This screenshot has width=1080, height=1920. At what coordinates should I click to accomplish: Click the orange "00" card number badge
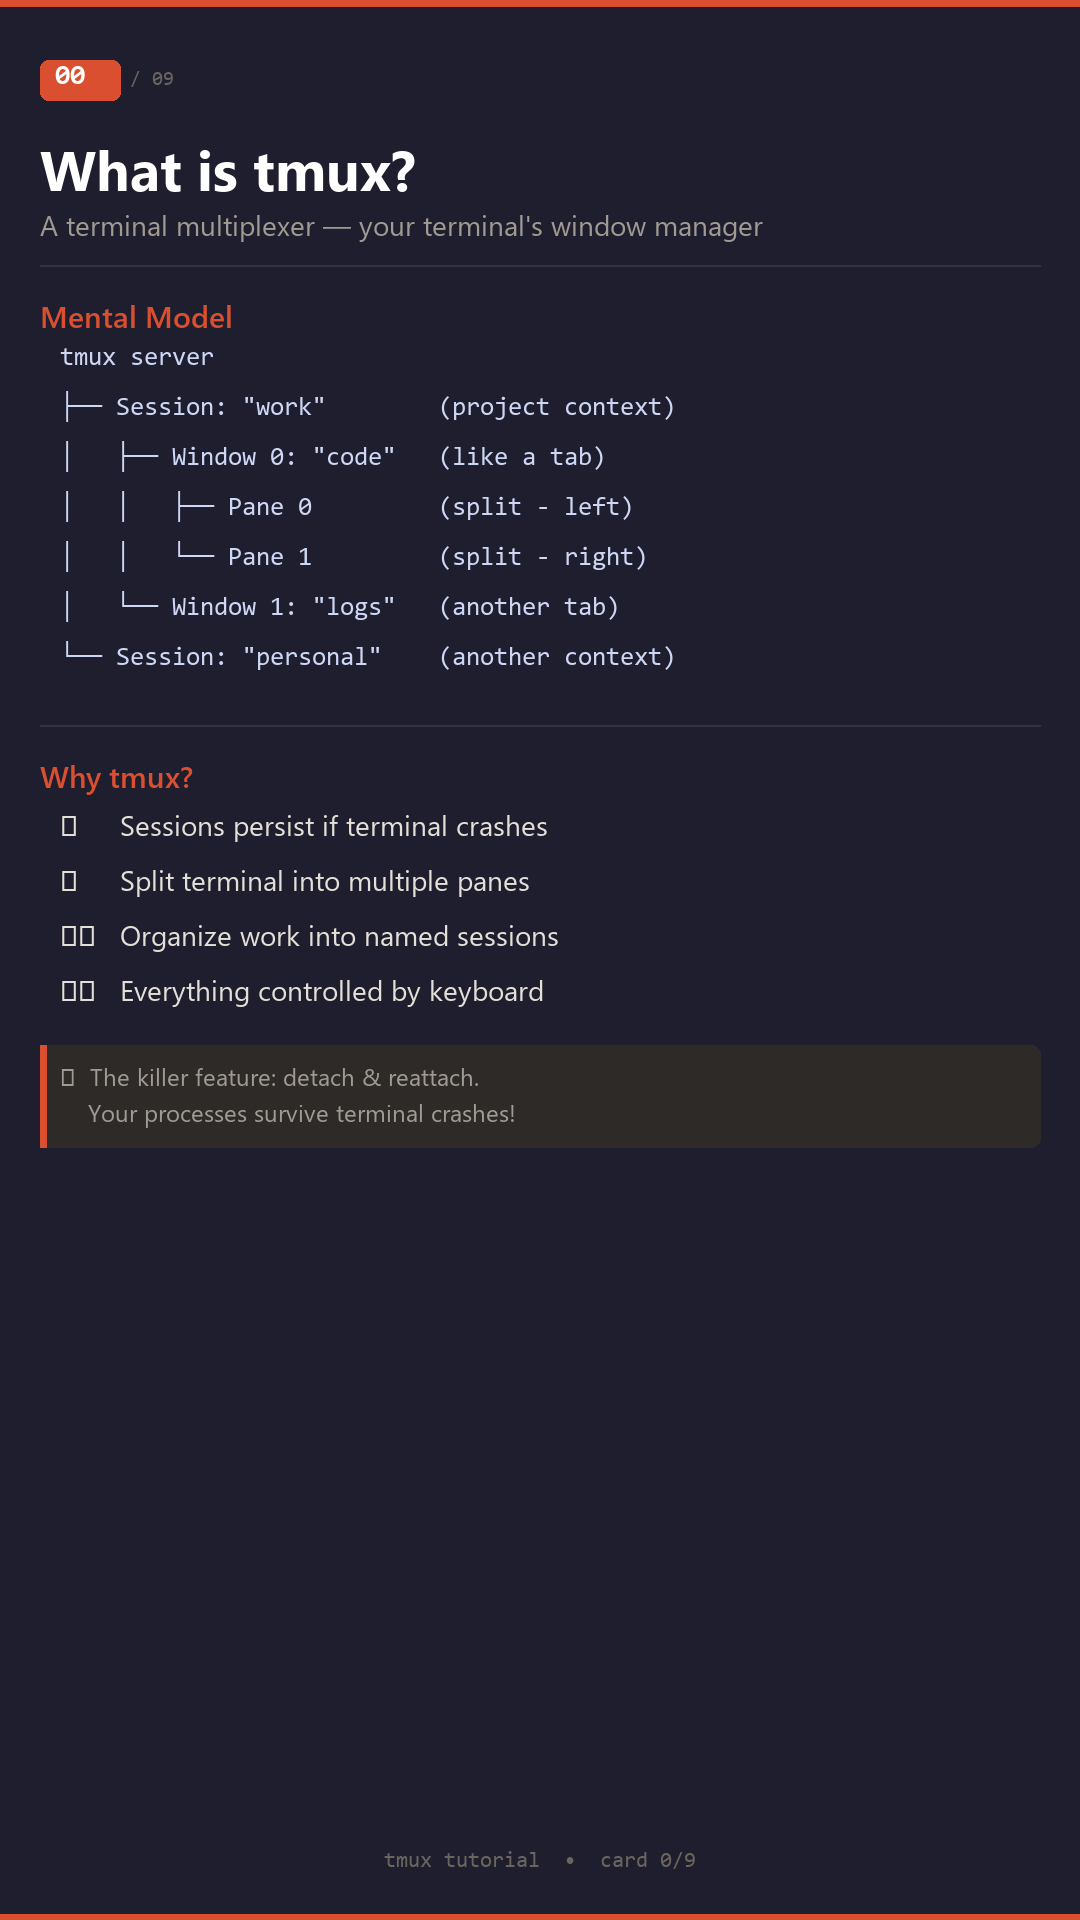point(80,80)
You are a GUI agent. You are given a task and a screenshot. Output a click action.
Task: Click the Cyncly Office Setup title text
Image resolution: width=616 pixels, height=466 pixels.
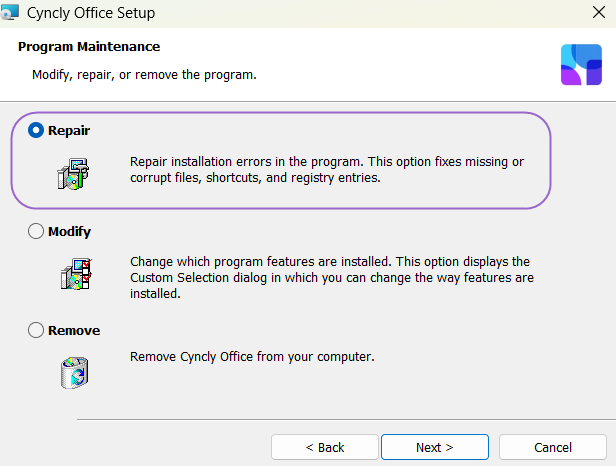click(x=91, y=13)
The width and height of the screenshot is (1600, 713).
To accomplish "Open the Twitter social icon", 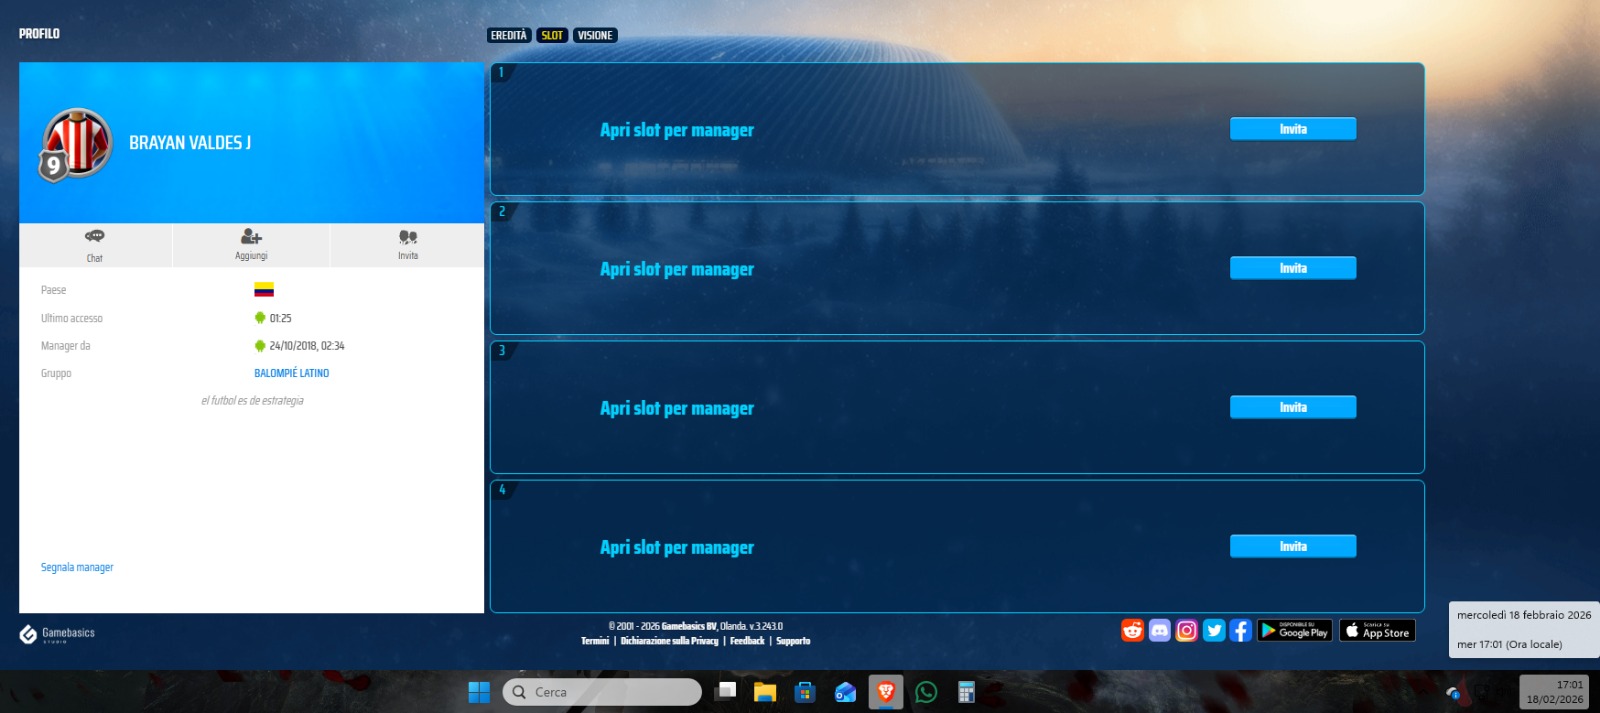I will [x=1214, y=630].
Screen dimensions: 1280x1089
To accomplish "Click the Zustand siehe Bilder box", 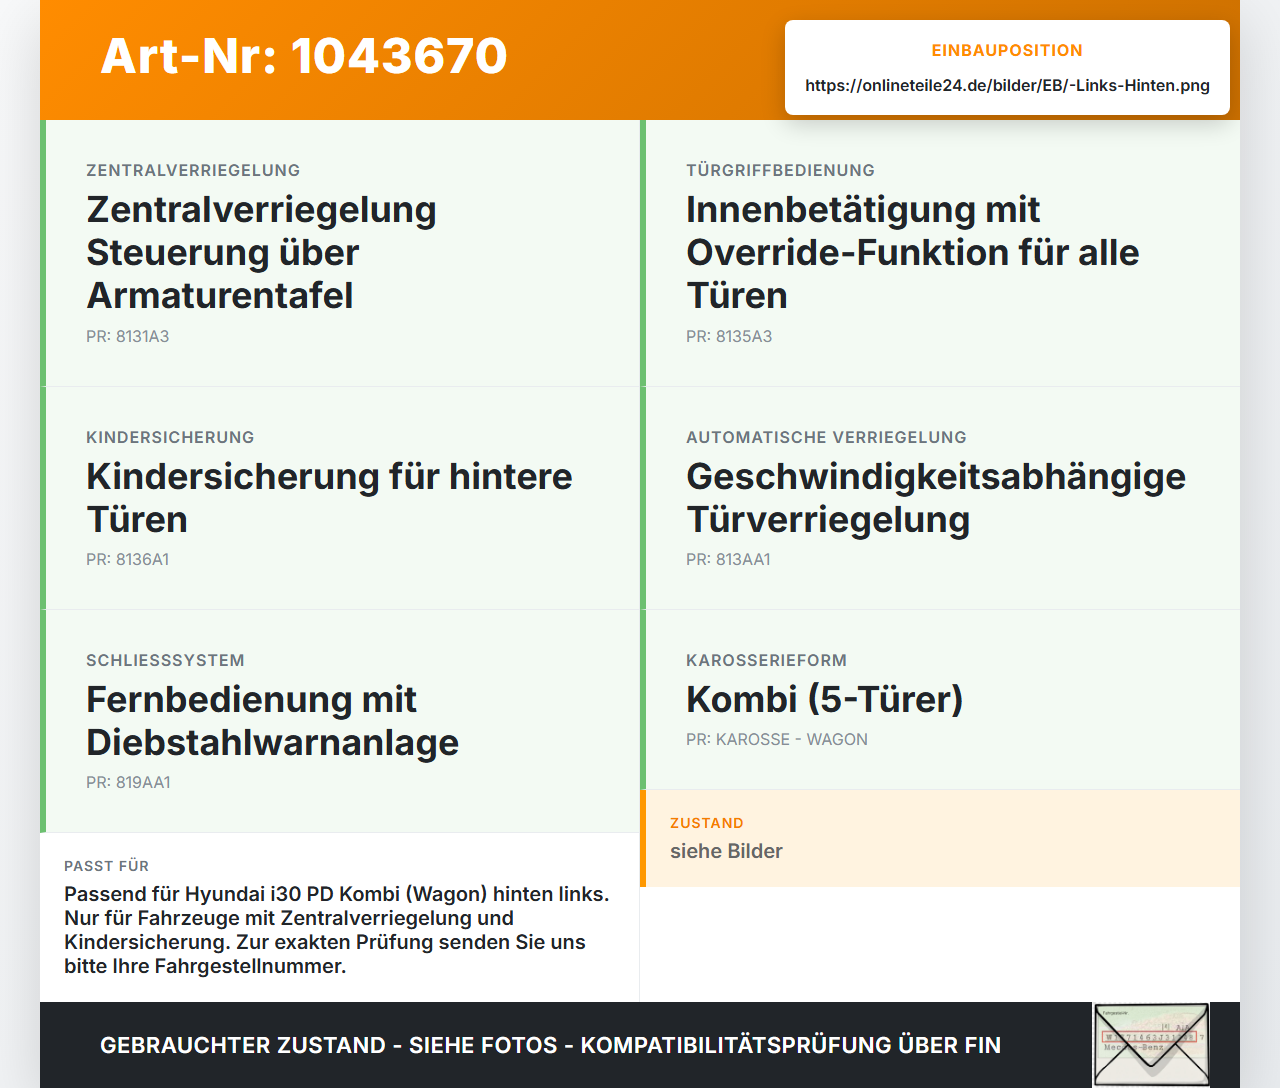I will (x=940, y=838).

> **Exercise requirements**
Reproduce the data above line for line, from its first line through the line containing "The width and", both ends included, with the pictures omitted and nothing more.

> **Response to this task**
This screenshot has width=1080, height=1920. At what coordinates should I click to accomplish: Click the orange "00" card number badge
point(80,80)
You are a GUI agent. You are given a task and a screenshot. Output a click action.
Task: Click the Cyncly Office Setup title text
Image resolution: width=616 pixels, height=466 pixels.
click(x=91, y=13)
The width and height of the screenshot is (1600, 713).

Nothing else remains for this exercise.